What this is
Claude is one of the best tools for turning a description into working code, and Artifacts let you watch it render as you go. The catch: an Artifact lives on a claude.ai URL, runs under a strict content policy (no external scripts or API calls), and is really a capture of a session rather than a site you own. This stack uses Claude to build and Revdoku to publish, so the thing you made gets a stable, shareable address you control.
When to pick this stack
- The build is code-heavy or interactive and you want to design it live before publishing.
- You like Claude’s Artifacts loop but need the result on the open web, not behind a login.
- You want one canonical URL you can keep updating, hand to clients, or point a custom domain at.
How publishing works (Revdoku)
Copy the files out of your Artifact (or save Claude’s code) and publish them with Revdoku. You pick the access level:
- Public, an open link for anyone.
- Password-protected, the link plus a shared secret.
- Password + email, visitors sign in with a password and their email, with optional email confirmation to verify the address first.
Revdoku then shows you analytics on how the published app is used, and in password + email mode that breaks down per visitor, you see which email opened it and how they engaged. Re-publishing updates the same URL, and the free plan covers getting started.
What we’d swap
- Claude → ChatGPT: for the absolute simplest, no-frills “write me a page” flow.

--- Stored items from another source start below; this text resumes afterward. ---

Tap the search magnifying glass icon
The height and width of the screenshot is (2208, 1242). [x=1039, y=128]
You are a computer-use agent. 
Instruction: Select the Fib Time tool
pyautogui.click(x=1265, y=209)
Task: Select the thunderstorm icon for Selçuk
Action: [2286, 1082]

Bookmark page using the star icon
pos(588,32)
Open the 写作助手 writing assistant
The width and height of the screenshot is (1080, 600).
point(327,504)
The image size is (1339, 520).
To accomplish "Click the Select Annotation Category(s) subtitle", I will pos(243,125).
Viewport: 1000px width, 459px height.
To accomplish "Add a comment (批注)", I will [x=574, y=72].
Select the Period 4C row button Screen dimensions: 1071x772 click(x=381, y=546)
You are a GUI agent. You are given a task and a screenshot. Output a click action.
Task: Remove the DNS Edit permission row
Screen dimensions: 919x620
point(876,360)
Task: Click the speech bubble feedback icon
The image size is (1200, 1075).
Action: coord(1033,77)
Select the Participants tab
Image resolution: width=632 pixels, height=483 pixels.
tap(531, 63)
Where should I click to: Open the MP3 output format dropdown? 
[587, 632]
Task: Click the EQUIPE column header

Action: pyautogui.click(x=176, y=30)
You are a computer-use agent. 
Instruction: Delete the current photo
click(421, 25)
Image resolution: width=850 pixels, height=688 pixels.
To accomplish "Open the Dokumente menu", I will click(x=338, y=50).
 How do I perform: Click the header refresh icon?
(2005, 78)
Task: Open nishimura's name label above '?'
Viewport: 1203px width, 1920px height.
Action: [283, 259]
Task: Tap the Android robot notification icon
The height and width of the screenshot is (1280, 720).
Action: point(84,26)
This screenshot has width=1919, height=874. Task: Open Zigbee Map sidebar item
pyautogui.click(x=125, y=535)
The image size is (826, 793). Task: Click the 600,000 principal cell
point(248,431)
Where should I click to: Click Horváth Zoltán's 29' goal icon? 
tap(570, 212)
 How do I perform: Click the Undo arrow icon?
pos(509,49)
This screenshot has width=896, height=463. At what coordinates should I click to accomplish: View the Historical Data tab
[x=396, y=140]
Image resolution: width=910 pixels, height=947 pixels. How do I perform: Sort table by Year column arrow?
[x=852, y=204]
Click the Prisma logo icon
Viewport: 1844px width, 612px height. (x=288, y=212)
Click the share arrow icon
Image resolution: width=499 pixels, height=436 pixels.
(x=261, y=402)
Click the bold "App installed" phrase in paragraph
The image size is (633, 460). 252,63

- Claude → Cursor or Windsurf: when the project outgrows a single Artifact and wants a real local repo with files on disk.
Common gotchas
- Artifacts block external network requests, so anything that called an outside API inside Claude needs adjusting before (or after) you publish it as a standalone site.
- Claude’s code is clean but assumes the Artifact sandbox; double-check relative paths and asset links once it’s a real site at its own URL.